As of Tuesday, Gulf governments had not responded publicly.

Industry and legal experts are pushing back

Strong protest from the maritime industry, international organizations and legal experts who claimed the proposal was illegal led to the decision being overturned.

The tax could have increased the cost of a single shipment by tens of millions of dollars if it had been implemented. A fully loaded natural gas tanker would have paid about $17 million, according to Lloyd’s List estimates.

Analysts also estimated that the fee would have added about $16 to the amount The price of each barrel of oil at $80 per barrel, while a very large oil tanker carrying two million barrels would have faced charges of $24 million per voyage if the oil had been priced at $60 per barrel.

Petras Katinas, research fellow in climate, energy and defense at the Royal United Services Institute in Europe, warned that tariffs could set a dangerous precedent.

If one country starts imposing such duties, other countries might follow suit and impose similar fees on their own trade routes, he said. “Therefore, we are completely undermining international maritime law, which is already in a fragile state.”

Regardless of whether the fee was $200 or $20 million, Richard Mead, editor of Lloyd’s List, was similarly frank, saying that there was “no legal basis for imposing fees on ships for exercising their right to pass through an international strait.” He added that whether these demands originated in Washington or Tehran is “largely beside the point.”

The UN’s International Maritime Organization added its voice, saying that it “strongly opposes the imposition of fees for passage through straits used for international navigation” and that “there is no legal basis on which mandatory fees can be imposed merely for passage through a strait.”

Opposition from within the administration

Even members of the Trump administration themselves were previously opposed to this concept.
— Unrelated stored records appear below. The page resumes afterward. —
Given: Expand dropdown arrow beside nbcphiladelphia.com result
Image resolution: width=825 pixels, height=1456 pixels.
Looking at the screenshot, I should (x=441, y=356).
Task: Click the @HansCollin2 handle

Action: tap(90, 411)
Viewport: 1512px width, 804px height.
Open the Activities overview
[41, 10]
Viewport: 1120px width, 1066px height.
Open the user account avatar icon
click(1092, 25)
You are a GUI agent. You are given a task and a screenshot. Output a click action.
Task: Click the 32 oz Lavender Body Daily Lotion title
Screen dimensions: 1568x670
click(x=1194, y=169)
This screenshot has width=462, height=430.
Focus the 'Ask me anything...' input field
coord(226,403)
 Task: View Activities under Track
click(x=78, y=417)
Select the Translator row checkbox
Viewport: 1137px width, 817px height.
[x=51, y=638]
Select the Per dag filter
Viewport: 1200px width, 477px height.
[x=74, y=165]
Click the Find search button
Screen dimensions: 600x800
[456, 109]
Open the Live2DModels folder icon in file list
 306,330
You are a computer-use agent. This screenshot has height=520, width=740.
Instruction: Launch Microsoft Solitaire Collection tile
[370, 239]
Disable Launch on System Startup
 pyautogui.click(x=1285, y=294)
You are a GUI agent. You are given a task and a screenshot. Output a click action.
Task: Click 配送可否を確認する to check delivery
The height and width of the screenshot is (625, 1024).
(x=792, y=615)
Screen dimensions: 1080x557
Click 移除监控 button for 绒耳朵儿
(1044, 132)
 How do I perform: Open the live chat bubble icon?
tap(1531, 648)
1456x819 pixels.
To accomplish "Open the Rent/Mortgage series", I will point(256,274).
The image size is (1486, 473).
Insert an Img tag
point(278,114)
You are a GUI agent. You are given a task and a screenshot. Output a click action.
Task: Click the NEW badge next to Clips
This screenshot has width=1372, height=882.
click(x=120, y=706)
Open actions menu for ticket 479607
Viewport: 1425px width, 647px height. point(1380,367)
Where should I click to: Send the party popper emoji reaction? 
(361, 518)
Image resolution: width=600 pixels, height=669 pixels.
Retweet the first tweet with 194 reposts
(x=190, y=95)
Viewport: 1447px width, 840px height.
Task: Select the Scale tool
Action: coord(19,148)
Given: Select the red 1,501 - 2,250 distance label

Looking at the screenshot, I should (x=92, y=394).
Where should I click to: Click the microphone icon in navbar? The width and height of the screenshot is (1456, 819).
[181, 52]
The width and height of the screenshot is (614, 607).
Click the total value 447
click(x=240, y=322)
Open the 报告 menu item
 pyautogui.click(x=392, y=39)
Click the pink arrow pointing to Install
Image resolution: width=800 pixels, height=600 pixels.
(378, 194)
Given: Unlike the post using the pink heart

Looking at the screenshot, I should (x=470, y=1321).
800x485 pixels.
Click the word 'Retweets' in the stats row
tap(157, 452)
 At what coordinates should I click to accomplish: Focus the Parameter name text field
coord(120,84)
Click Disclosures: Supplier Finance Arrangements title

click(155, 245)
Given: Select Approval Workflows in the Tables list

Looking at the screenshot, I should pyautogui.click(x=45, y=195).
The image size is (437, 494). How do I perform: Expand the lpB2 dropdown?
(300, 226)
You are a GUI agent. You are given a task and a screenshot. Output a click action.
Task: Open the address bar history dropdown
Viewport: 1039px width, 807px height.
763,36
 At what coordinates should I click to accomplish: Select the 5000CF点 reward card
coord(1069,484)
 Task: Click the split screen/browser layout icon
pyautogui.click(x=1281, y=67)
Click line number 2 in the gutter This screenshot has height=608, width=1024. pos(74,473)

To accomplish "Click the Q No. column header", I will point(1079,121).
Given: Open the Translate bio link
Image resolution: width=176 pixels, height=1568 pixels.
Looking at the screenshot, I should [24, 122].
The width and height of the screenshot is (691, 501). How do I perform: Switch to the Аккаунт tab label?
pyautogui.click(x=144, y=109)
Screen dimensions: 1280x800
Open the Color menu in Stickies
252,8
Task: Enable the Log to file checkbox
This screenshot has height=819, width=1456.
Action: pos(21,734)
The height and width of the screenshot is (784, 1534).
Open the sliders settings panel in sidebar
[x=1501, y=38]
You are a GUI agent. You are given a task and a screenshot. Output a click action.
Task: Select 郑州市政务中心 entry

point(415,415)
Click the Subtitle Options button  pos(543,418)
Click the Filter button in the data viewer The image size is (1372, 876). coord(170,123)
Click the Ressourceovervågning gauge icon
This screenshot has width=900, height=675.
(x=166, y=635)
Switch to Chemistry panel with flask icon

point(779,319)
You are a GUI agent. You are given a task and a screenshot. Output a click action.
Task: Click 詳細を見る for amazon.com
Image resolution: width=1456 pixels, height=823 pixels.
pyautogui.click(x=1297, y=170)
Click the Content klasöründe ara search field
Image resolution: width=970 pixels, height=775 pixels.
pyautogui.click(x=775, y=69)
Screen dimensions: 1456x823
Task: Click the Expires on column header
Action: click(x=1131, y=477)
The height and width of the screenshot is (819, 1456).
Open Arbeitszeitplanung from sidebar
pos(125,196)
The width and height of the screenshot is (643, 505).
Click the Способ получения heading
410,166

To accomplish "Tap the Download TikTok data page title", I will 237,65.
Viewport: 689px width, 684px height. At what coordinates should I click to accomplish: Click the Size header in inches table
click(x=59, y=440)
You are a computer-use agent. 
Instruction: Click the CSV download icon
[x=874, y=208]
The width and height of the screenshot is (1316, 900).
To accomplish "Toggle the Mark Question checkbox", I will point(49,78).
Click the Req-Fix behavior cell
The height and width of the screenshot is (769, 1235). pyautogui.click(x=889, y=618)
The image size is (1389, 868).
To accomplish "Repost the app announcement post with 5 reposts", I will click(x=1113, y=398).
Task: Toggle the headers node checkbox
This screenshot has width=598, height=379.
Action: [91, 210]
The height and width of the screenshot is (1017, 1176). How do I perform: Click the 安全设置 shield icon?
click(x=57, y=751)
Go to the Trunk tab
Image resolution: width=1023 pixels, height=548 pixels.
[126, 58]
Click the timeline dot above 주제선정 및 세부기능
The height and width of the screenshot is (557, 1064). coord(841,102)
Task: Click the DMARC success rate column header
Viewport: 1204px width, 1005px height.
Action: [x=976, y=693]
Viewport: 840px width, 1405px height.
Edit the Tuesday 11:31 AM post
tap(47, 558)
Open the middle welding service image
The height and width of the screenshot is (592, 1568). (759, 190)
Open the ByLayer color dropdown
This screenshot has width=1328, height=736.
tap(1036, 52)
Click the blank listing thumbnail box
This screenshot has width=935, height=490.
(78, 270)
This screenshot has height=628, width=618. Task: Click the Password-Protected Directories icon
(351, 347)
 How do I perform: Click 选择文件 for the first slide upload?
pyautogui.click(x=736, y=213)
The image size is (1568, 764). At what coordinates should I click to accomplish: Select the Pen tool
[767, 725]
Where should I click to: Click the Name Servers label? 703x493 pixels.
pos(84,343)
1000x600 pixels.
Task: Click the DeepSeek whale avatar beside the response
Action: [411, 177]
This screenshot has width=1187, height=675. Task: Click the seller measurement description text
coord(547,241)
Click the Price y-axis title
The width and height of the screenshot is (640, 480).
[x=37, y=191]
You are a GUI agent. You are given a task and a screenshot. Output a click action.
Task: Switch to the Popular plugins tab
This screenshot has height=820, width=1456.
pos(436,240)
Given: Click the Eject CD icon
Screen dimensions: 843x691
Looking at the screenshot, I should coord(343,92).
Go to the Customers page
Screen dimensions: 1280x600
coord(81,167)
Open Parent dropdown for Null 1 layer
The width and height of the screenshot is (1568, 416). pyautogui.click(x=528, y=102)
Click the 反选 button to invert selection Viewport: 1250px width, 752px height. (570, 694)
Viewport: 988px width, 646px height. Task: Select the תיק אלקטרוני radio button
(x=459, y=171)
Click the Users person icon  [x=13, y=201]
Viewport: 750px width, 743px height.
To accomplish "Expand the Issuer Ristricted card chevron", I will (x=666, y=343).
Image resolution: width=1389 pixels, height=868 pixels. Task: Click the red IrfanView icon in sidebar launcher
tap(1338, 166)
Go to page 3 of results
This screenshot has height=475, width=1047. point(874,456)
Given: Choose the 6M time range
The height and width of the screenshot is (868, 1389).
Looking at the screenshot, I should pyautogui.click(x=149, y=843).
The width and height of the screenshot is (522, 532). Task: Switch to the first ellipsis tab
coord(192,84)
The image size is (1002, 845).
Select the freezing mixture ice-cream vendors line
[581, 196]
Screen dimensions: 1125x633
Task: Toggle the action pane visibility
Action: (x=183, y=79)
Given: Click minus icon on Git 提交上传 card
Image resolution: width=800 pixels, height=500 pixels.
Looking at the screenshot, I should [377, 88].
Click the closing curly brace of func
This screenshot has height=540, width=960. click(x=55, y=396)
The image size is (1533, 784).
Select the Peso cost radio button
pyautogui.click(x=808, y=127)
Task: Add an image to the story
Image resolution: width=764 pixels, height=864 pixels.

Secretary of State Marco Rubio said last month that imposing fees on international waterways was already illegal under current law.

Until June 25thAt a Gulf Cooperation Council meeting in Bahrain, Rubio warned that Iranian losses in the Strait would lead to “total chaos” and spread “like a contagion.”

The tariffs were scheduled to take effect at 2000 GMT. Less than five hours before that deadline, Trump made clear that the strait remained open to all trade, except for ships. Linked to IranWhich will remain under siege.

“I actually like that because I don’t think anyone should be able to put tariffs on the strait,” Trump said, though he insisted that the United States deserves some benefits for keeping the waterway safe.

It remains unclear whether the promised Gulf investments will take any tangible form, or will merely be a cover for a rapid retreat from a plan that is widely viewed as unworkable.

Overall, the promised Gulf investments currently appear to be a weak and uncertain alternative to the abolished shipping tax, given the lack of details and strong legal and industry opposition that has led to a rapid decline.